As organizations face an ever-expanding landscape of compliance frameworks and regulations, the need for a more automated, continuous approach to compliance has become increasingly clear. In a recent SC Media Panelcast, Adrian Sanabria, host of the Enterprise Security Weekly podcast, sat down with the following panel of experts to discuss strategies to achieve continuous compliance and build a resilient security posture:
- Tieu Luu, Chief Product Officer, Qmulos
- LaLisha Hurt, Splunk Advisor, Splunk, Inc.
- Lee Waskevich, Vice President, Security and Network Strategy, ePlus
One of the key challenges highlighted was the reliance on manual, spreadsheet-driven compliance processes. Hurt noted that managing large data volumes across multiple compliance frameworks, such as PCI DSS, CMMC, and FISMA, is a significant burden for many organizations.
"Manual processes, spreadsheets, and samples of data just no longer suffice given the scale and volume of data in modern businesses," she said. The panelists emphasized the importance of automation in addressing this challenge. Luu explained that continuous compliance is about more than just periodic audits.
"It's about continuously collecting technical evidence, continuously monitoring for compliance issues, and continuously detecting security events that could impact your compliance posture," he said. Waskevich added that the pace of change in modern IT environments, driven by cloud, AI, and other innovations, has made manual compliance efforts increasingly untenable.
"The sprawl around exposure that compliance has to keep a handle on has been exponentially growing," he said. "The manual efforts are at their breaking point, and the automation tools are struggling to keep up."
The panelists emphasized the importance of aligning compliance and security efforts to maximize the value of both. Hurt explained that while compliance and security may sometimes pull in different directions, there are ways to bring them together.
"Mapping security controls to compliance requirements, adopting a risk-based approach, and leveraging automation can help organizations streamline the process and focus on the most critical areas," she said.

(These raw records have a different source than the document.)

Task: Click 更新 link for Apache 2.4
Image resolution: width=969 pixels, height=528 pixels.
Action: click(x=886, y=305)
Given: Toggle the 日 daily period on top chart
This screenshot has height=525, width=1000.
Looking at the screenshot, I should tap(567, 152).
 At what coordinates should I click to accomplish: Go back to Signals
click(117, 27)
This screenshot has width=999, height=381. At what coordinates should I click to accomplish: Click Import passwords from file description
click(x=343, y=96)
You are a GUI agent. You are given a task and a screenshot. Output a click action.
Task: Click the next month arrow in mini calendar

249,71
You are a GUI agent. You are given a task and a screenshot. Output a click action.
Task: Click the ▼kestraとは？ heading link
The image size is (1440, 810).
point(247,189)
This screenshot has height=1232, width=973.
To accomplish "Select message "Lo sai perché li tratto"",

Luu provided a case study illustrating the benefits of this approach. He described how a large federal agency worked with Qmulos and Splunk to assess its logging capabilities, identify gaps, and achieve the highest level of logging maturity required by a recent OMB executive order. "Getting that auditing capability in place is the foundational step for enabling continuous compliance and improving security," he said.
The panelists also discussed the challenges posed by emerging technologies, such as AI-powered tools such as Microsoft Copilot. Waskevich emphasized the importance of maintaining visibility into these new applications and understanding the data they have access to. "Visibility out of the gate is key so that organizations can be better-armed and the security team can be better prepared with applying the right security controls," he said.
In conclusion, the discussion highlighted the need for a more proactive, automated approach to compliance that is closely aligned with security efforts. By leveraging platforms like Qmulos and Splunk, organizations can streamline compliance processes, reduce the burden on security teams, and build a more resilient security posture.
As the compliance landscape continues to evolve, this collaborative, technology-driven approach will be essential for organizations looking to stay ahead of the curve.